A War of 1812 veteran, James Semple (1798-1866) lived in Kentucky and Missouri before becoming a prominent attorney in Illinois. An anti-slavery Democrat, he served as Illinois attorney general, fought in the Black Hawk War, held a diplomatic post in Grenada and, in 1843, was elected to the Senate, where he focused on the Oregon boundary dispute, where he found himself at odds with the Polk administration. In addition to his military and political careers, Semple developed a forerunner of the automobile, a steam-powered wagon he called a “prairie car.”
Thomasson may be Kentucky lawyer, War of 1812 veteran and Whig politician William Poindexter Thomasson (1797-1882) who served in Congress from 1843-1847 and fought with the Union Army during the Civil War.
The Rivers and Harbors Bill, an early example of infrastructure legislation, allocated $500,000 to improve rivers and harbors, many in the Great Lakes. Despite passing both houses of Congress, Polk vetoed it in August 1846 on the grounds that the problems it aimed to correct were local and that federal funding of such a project would lead to corruption.
In addition to the numerous Washington politicians mentioned in our letter, Greeley gives Robinson a list of journalistic contacts including Rufus King (1814-1876) who worked at the Whig newspapers Albany Daily Advertiser and Albany Evening Journal. In 1845, he moved to the Wisconsin Territory where he was editor of the Milwaukee Sentinel and Gazette. His journalistic career was overshadowed by his Civil War service, where he commanded Wisconsin’s Iron Brigade and earned the rank of brigadier general. King later represented the United States as minister to the Papal States, in which capacity he helped apprehend one of the conspirators involved with Lincoln’s assassination.
Morgan Bates (1806-1874), an early colleague of Greeley in New York, published the Detroit Advertiser from 1839-1858, after which he started the Alta California, the first newspaper west of the Rockies. He was later active in Michigan and Republican politics.
Zina Pitcher (1797-1872) was a medical doctor and army surgeon and mayor of Detroit from 1840-1841 and during 1843.

## GIVEN ENTRIES
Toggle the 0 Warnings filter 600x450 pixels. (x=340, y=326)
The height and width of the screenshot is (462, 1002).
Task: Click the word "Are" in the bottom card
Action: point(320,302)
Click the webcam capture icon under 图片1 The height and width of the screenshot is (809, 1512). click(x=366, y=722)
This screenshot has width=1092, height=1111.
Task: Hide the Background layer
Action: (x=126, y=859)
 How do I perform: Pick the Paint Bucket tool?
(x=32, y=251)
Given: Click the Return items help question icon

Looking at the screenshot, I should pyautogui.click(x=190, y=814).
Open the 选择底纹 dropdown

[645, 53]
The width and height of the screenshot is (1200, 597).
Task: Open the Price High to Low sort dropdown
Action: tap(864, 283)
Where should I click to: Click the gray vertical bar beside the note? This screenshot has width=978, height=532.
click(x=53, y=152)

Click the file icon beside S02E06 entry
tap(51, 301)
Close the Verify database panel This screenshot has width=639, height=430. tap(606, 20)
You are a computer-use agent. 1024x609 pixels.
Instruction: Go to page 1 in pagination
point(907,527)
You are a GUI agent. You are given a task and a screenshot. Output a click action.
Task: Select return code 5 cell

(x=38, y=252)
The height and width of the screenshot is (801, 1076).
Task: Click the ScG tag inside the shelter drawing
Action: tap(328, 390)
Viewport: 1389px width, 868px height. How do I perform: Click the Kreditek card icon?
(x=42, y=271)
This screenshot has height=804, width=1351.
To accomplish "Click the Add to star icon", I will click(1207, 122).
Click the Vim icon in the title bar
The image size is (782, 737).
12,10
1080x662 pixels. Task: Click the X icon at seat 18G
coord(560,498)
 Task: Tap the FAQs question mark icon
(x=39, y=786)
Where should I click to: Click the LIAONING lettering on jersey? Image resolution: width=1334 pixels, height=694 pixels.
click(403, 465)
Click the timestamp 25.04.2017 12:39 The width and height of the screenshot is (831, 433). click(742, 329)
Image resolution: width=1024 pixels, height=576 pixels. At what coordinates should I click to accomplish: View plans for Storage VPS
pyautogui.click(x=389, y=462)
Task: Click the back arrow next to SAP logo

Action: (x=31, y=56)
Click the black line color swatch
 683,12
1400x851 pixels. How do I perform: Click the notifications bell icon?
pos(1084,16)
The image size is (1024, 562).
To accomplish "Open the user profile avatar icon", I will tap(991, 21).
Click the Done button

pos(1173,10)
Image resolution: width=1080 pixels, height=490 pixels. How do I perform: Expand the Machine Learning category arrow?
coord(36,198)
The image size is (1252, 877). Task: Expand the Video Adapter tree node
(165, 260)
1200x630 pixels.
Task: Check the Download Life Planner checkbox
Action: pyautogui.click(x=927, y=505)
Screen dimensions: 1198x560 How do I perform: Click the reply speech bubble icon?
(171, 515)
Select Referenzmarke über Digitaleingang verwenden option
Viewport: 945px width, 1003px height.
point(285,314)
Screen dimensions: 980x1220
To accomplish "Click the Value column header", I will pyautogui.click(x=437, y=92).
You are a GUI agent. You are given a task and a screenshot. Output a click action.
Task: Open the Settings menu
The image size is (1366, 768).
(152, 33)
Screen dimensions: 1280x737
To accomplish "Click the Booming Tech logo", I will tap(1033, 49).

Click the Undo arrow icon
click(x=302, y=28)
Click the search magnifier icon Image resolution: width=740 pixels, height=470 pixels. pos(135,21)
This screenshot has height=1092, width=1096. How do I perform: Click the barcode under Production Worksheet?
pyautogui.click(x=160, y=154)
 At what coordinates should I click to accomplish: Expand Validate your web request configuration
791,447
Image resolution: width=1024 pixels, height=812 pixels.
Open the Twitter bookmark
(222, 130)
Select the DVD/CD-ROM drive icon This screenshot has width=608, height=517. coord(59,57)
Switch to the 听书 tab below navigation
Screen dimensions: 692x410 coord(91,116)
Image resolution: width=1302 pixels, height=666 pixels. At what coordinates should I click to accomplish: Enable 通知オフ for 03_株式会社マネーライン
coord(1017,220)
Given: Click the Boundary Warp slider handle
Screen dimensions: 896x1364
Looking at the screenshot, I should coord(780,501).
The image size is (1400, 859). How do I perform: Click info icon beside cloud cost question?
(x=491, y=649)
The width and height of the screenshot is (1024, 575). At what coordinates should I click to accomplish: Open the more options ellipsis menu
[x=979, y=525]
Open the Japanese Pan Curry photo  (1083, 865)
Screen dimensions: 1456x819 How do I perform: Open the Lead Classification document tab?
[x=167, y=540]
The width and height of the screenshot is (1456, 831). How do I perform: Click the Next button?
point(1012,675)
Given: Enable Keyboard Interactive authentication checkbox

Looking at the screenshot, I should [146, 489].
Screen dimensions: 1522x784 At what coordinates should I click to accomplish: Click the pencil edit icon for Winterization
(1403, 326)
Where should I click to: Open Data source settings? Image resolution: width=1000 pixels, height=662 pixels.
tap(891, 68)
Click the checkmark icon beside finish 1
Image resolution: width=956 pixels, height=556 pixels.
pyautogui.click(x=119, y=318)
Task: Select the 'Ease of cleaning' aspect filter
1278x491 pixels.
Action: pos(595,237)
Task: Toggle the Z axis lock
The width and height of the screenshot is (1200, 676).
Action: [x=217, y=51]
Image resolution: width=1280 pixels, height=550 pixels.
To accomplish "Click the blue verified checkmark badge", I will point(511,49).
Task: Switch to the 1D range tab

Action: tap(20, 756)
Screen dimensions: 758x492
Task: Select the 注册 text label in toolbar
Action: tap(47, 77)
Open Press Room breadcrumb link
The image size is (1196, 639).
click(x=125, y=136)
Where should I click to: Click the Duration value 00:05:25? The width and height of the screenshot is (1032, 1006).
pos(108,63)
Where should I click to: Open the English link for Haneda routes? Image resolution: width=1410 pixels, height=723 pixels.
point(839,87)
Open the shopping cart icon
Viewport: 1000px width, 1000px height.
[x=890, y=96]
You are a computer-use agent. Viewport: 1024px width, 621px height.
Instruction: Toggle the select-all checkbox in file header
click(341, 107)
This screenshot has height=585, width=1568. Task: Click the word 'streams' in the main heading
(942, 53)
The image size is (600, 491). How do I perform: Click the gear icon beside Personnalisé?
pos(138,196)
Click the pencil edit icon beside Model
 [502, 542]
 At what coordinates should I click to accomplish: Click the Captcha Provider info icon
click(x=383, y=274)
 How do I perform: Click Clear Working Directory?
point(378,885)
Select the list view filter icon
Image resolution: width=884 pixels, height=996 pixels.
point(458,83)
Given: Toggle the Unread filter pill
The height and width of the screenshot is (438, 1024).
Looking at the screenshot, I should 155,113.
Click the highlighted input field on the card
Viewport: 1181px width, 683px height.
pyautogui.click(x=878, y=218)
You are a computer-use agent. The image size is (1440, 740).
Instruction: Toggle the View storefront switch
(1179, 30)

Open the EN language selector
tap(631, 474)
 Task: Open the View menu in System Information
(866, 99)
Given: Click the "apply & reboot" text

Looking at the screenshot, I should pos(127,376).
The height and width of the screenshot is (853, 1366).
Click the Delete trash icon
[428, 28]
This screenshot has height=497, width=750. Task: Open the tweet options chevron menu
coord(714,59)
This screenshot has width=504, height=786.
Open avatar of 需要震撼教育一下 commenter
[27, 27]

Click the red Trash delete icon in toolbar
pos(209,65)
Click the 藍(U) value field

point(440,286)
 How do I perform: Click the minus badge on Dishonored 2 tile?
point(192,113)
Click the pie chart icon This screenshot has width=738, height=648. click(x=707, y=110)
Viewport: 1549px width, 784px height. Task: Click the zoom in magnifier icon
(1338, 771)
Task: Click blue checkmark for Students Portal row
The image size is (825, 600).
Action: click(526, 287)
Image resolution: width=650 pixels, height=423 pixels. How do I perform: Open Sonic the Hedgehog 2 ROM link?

## WHAT TO DO
A. According to the source extract, what name did James Semple give to the steam-powered wagon he developed?
B. Rewrite the source extract from "In addition to the" through "with Lincoln’s assassination.", substituting "envoy" for "minister".

## YOUR WRITTEN ANSWERS
A. He called it a "prairie car."

B.
In addition to the numerous Washington politicians mentioned in our letter, Greeley gives Robinson a list of journalistic contacts including Rufus King (1814-1876) who worked at the Whig newspapers Albany Daily Advertiser and Albany Evening Journal. In 1845, he moved to the Wisconsin Territory where he was editor of the Milwaukee Sentinel and Gazette. His journalistic career was overshadowed by his Civil War service, where he commanded Wisconsin’s Iron Brigade and earned the rank of brigadier general. King later represented the United States as envoy to the Papal States, in which capacity he helped apprehend one of the conspirators involved with Lincoln’s assassination.